**Task instructions**
Set down every line from the one with "You are a computer-use agent." to the end of the entries, both ends included, exactly as it reads and without pictures.

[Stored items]
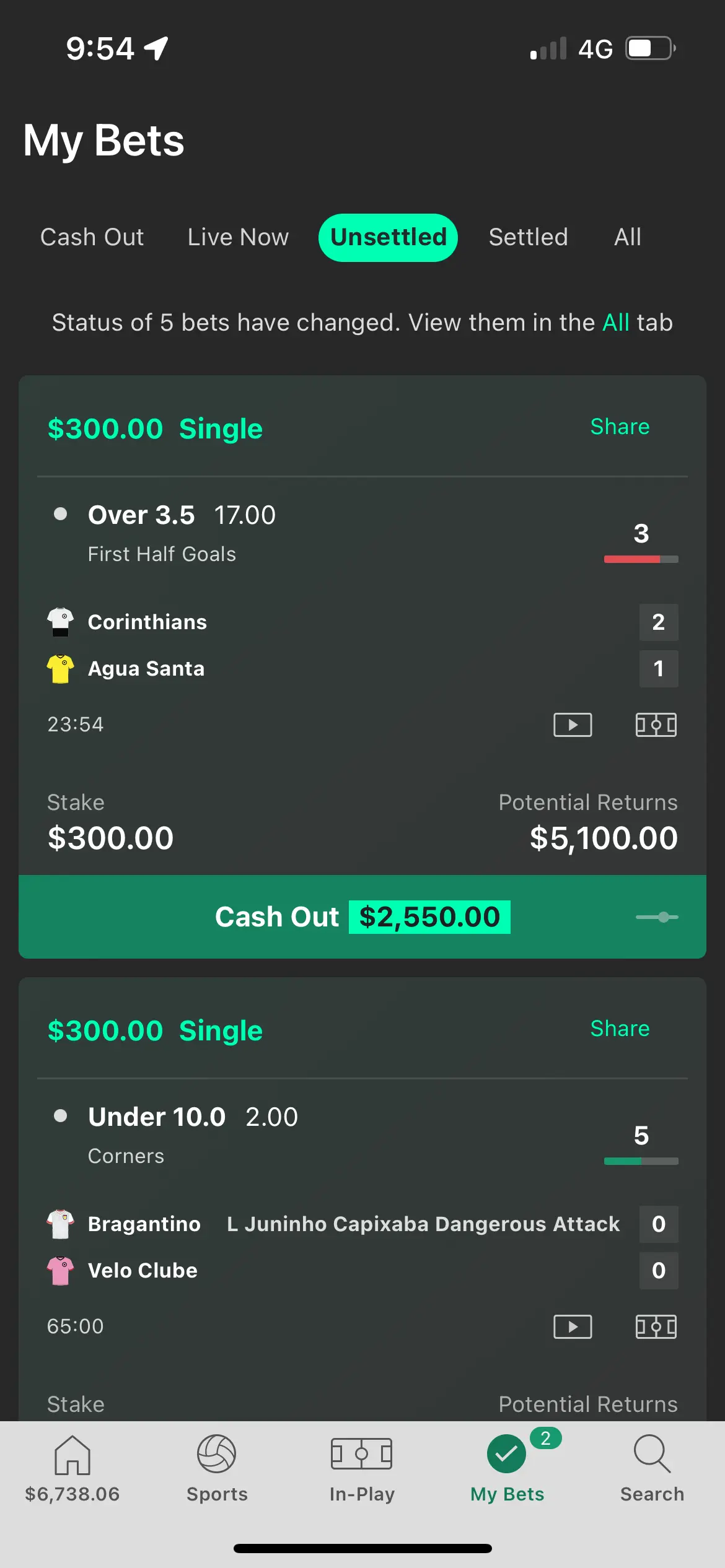Viewport: 725px width, 1568px height.
Task: Open match tracker pitch icon for Bragantino game
Action: click(x=656, y=1326)
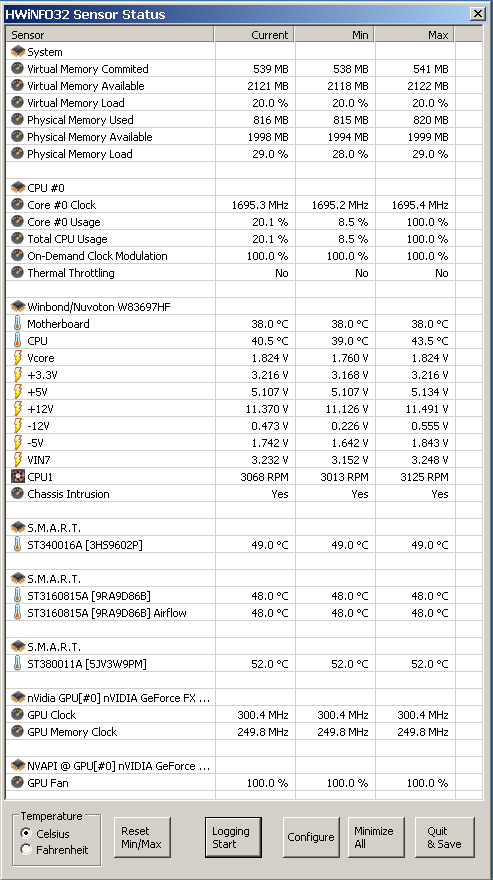Image resolution: width=493 pixels, height=880 pixels.
Task: Click the CPU1 fan icon
Action: pyautogui.click(x=17, y=477)
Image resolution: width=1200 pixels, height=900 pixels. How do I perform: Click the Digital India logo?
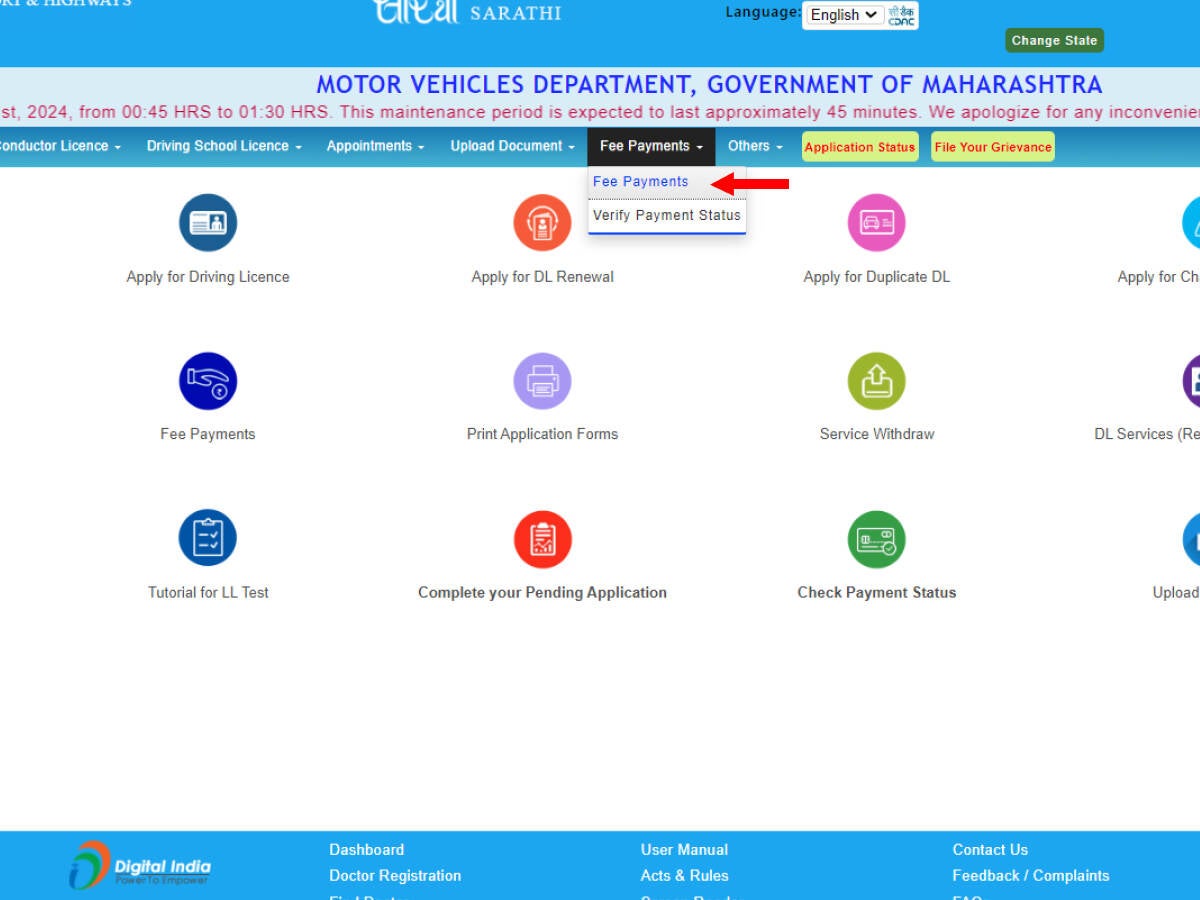(x=140, y=865)
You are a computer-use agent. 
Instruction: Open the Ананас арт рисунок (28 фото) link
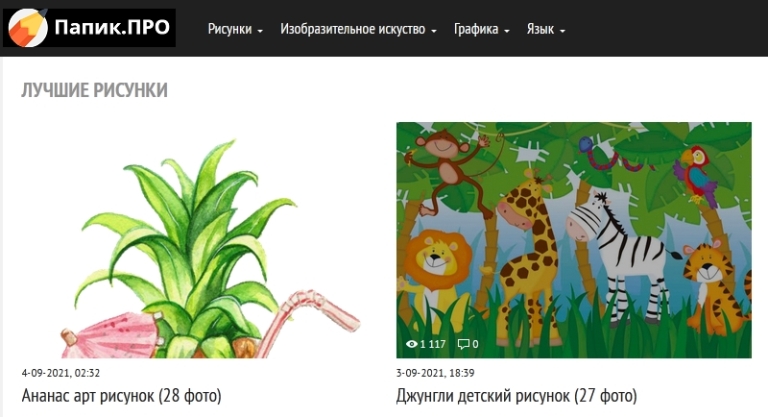(121, 395)
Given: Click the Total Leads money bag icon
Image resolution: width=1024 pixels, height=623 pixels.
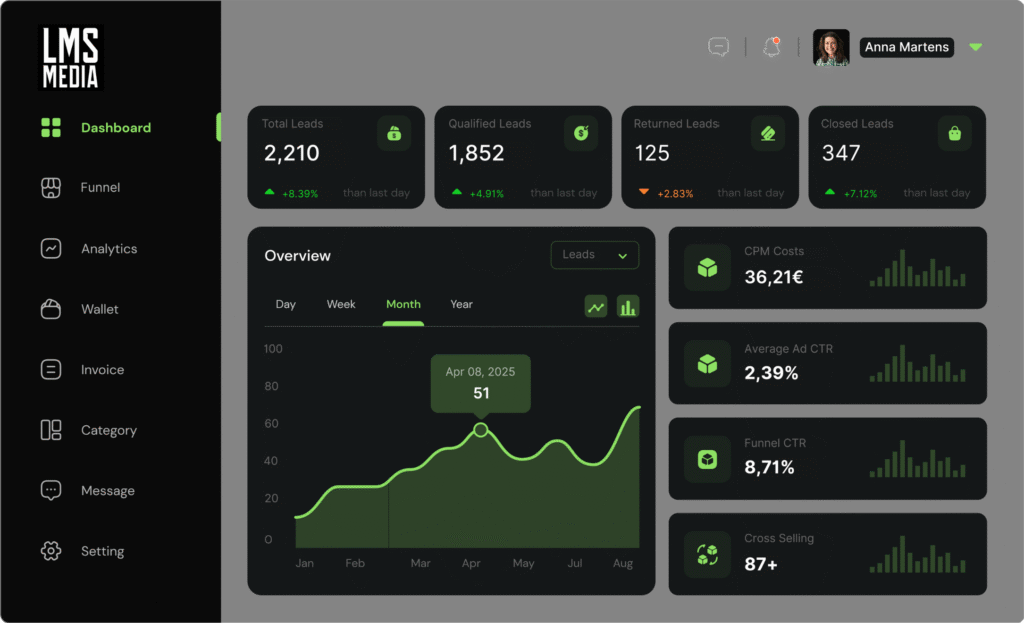Looking at the screenshot, I should point(394,133).
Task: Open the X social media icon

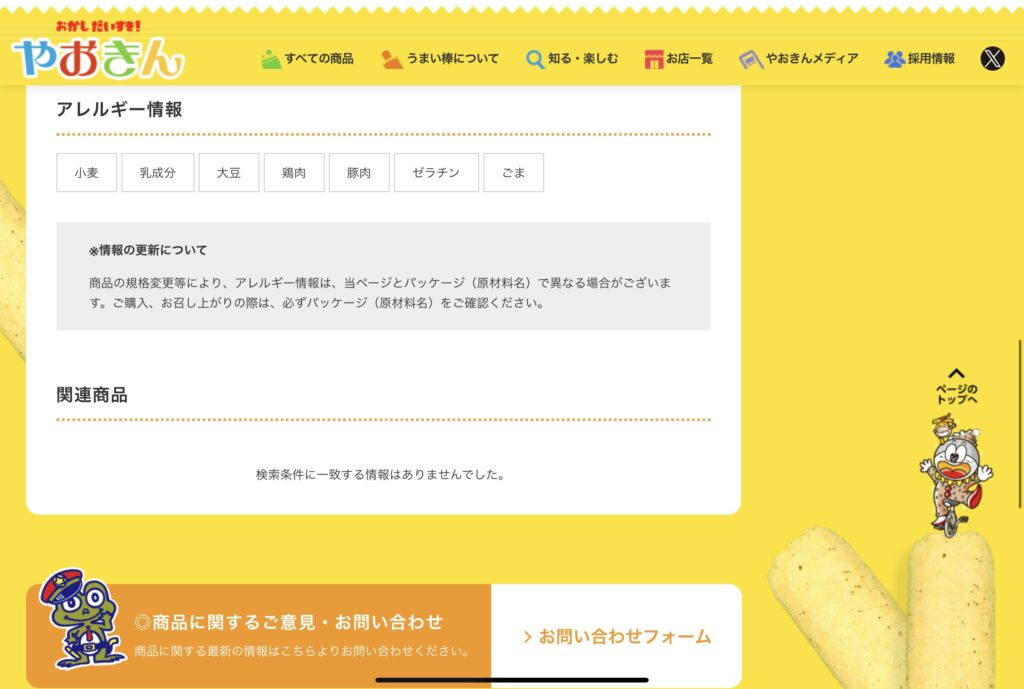Action: pyautogui.click(x=992, y=59)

**Response box**
You are a computer-use agent. 
Instruction: Open the Ананас арт рисунок (28 фото) link
(121, 395)
Given: Click the Total Leads money bag icon
Image resolution: width=1024 pixels, height=623 pixels.
Looking at the screenshot, I should point(394,133).
Task: Open the X social media icon

Action: pyautogui.click(x=992, y=59)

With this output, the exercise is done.